To solve the problem, we need to find \( \tan\left(\frac{C}{2}\right) \) given that \( \tan\left(\frac{A}{2}\right) = \frac{1}{3} \) and \( \tan\left(\frac{B}{2}\right) = \frac{2}{3} \). ### Step-by-Step Solution: 1. **Use the Angle Sum Property**: We know that in a triangle, the sum of the angles is \( A + B + C = 180^\circ \).

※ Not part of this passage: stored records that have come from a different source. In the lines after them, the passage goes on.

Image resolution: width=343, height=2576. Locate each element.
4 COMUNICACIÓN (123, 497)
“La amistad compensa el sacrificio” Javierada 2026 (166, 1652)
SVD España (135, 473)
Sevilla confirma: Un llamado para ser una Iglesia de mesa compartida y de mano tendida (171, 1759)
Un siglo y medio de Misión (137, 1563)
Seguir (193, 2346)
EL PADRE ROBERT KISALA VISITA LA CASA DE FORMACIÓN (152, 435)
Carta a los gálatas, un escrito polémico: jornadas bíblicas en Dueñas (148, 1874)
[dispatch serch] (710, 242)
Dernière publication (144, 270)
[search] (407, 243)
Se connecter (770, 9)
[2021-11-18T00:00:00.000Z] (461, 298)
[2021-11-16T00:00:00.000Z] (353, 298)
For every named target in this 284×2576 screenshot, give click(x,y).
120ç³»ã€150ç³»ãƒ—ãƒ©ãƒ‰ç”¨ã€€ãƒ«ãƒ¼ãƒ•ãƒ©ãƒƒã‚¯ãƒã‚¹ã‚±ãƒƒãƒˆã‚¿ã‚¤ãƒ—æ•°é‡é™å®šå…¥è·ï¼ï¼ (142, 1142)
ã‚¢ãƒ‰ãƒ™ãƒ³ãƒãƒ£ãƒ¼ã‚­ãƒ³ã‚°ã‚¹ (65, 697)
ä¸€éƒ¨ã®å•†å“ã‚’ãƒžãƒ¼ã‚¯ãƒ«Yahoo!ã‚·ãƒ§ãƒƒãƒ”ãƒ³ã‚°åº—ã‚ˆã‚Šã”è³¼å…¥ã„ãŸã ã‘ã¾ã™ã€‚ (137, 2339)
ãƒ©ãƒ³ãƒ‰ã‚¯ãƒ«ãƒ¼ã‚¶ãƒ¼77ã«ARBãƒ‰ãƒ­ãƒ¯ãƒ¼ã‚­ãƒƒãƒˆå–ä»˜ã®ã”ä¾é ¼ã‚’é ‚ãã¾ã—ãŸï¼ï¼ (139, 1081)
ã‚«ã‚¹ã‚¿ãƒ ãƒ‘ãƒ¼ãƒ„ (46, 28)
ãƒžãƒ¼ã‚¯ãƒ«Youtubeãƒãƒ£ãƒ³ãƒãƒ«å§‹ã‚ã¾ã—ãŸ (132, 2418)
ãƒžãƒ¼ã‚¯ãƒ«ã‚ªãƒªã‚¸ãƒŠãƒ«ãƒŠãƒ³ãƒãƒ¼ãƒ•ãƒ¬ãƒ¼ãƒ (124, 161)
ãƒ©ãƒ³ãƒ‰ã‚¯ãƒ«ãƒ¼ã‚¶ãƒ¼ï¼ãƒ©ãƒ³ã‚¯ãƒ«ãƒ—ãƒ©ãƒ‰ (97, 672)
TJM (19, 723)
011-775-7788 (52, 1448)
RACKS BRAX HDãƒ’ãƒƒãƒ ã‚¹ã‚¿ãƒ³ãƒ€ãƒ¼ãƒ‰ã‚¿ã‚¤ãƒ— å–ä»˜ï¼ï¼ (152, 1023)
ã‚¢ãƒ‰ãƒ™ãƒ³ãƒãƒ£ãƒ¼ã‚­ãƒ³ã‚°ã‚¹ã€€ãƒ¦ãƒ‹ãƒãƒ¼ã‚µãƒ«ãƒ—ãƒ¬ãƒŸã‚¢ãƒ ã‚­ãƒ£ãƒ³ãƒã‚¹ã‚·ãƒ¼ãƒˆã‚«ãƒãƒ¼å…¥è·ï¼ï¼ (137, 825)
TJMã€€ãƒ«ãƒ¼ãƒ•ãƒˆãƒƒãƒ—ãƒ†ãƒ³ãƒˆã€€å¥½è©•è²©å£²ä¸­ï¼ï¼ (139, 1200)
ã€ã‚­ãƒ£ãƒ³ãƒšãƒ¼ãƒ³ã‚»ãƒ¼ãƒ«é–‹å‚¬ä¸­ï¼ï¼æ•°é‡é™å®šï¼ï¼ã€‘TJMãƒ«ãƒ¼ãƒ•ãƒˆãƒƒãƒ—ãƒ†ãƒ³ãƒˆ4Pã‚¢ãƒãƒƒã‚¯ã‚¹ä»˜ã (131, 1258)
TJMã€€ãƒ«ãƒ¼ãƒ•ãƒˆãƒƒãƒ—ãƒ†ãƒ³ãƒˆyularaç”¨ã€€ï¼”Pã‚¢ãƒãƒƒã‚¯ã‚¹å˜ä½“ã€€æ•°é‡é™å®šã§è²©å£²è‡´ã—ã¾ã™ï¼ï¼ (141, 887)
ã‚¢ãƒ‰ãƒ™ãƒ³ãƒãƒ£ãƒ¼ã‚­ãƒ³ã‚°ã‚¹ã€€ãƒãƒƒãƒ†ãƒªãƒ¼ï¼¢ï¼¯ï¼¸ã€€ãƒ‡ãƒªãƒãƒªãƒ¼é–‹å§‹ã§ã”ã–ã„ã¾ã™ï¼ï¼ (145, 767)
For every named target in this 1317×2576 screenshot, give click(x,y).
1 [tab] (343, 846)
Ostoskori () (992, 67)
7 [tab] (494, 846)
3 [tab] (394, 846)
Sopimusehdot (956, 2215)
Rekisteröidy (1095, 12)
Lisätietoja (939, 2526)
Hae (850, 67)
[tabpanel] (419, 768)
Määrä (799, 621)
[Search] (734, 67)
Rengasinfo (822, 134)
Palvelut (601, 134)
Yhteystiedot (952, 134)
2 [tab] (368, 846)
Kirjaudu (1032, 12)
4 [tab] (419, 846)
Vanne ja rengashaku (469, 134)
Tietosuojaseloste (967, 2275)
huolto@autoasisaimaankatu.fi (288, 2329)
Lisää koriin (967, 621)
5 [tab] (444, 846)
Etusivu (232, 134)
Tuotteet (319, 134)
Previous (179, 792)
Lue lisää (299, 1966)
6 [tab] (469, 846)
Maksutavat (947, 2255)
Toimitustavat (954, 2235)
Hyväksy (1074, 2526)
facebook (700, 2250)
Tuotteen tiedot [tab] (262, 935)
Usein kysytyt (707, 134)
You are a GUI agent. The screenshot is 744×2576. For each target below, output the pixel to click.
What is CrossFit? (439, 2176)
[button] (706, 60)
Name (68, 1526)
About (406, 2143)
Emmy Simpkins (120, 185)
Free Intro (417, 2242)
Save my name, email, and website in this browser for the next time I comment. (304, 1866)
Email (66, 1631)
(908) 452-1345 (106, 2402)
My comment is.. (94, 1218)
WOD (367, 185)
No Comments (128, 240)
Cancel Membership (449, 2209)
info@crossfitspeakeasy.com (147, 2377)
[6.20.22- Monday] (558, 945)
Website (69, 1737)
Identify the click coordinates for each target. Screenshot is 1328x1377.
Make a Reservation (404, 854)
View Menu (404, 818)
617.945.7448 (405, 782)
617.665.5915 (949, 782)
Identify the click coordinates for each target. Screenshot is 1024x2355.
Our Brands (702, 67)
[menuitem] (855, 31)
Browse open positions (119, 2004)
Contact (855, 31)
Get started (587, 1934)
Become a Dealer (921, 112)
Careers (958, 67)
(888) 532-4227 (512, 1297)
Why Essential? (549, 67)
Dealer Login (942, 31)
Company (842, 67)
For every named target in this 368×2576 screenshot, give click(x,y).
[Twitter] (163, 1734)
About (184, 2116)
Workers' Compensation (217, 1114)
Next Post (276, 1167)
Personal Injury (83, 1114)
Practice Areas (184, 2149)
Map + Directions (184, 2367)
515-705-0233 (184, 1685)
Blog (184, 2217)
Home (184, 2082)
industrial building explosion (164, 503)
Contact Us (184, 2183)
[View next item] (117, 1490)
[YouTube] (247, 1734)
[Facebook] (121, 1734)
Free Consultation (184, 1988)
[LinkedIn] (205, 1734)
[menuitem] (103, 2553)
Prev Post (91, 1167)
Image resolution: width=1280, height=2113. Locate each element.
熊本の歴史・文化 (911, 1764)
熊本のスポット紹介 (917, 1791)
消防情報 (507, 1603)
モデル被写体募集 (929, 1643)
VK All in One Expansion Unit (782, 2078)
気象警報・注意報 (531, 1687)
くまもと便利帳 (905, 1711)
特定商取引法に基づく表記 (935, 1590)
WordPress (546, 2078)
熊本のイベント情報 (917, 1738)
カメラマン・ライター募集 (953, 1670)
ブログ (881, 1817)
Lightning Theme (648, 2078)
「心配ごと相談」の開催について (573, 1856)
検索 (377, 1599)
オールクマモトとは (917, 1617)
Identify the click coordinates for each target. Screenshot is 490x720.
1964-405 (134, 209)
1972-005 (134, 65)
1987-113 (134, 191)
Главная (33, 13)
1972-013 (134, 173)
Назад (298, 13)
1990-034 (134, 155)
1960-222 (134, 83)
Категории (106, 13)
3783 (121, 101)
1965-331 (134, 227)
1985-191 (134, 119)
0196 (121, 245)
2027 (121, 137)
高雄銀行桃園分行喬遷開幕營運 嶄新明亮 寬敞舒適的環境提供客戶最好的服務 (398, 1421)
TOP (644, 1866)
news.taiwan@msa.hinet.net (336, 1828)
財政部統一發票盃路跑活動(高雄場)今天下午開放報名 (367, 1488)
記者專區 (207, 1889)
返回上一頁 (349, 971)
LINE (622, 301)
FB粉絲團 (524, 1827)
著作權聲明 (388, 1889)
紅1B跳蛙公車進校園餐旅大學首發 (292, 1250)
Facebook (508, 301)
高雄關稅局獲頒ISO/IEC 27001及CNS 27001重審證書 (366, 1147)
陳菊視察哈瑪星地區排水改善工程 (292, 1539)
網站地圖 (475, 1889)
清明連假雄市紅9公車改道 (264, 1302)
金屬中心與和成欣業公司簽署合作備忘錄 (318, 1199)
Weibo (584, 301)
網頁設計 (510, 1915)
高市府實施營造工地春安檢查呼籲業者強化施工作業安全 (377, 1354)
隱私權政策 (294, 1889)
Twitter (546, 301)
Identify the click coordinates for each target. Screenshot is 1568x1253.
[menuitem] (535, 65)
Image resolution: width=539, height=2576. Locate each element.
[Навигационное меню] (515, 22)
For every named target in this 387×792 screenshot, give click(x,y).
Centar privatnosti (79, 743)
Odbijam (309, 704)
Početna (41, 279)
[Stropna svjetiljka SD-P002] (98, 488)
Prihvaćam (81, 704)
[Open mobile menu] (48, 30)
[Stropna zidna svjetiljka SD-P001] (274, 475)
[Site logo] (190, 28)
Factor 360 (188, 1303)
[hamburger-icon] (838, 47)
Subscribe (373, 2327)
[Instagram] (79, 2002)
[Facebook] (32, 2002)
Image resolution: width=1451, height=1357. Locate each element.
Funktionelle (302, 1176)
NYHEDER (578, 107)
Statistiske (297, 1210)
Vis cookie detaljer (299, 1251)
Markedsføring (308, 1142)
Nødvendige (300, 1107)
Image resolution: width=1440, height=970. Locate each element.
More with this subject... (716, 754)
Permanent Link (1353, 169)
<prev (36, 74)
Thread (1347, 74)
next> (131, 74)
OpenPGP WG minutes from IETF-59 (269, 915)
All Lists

Therefore, we can express \( C \) in terms of \( A \) and \( B \): \[ C = 180^\circ - (A + B) \] 2. **Divide by 2**: Dividing the equation by 2 gives us: \[ \frac{C}{2} = 90^\circ - \frac{A + B}{2} \] 3. **Use the Tangent Addition Formula**: We can use the tangent addition formula: \[ \tan\left(\frac{A + B}{2}\right) = \frac{\tan\left(\frac{A}{2}\right) + \tan\left(\frac{B}{2}\right)}{1 - \tan\left(\frac{A}{2}\right) \tan\left(\frac{B}{2}\right)} \] 4. **Substitute the Known Values**: Substitute \( \tan\left(\frac{A}{2}\right) = \frac{1}{3} \) and \( \tan\left(\frac{B}{2}\right) = \frac{2}{3} \): \[ \tan\left(\frac{A + B}{2}\right) = \frac{\frac{1}{3} + \frac{2}{3}}{1 - \left(\frac{1}{3} \cdot \frac{2}{3}\right)} \] 5. **Calculate the Numerator and Denominator**: The numerator is: \[ \frac{1}{3} + \frac{2}{3} = 1 \] The denominator is: \[ 1 - \left(\frac{1}{3} \cdot \frac{2}{3}\right) = 1 - \frac{2}{9} = \frac{7}{9} \] 6. **Combine the Results**: Now we can find \( \tan\left(\frac{A + B}{2}\right) \): \[ \tan\left(\frac{A + B}{2}\right) = \frac{1}{\frac{7}{9}} = \frac{9}{7} \] 7. **Relate to \( \tan\left(\frac{C}{2}\right) \)**: Since \( \frac{C}{2} = 90^\circ - \frac{A + B}{2} \), we have: \[ \tan\left(\frac{C}{2}\right) = \cot\left(\frac{A + B}{2}\right) = \frac{1}{\tan\left(\frac{A + B}{2}\right)} = \frac{1}{\frac{9}{7}} = \frac{7}{9} \] ### Final Answer: Thus, we find that: \[ \tan\left(\frac{C}{2}\right) = \frac{7}{9} \]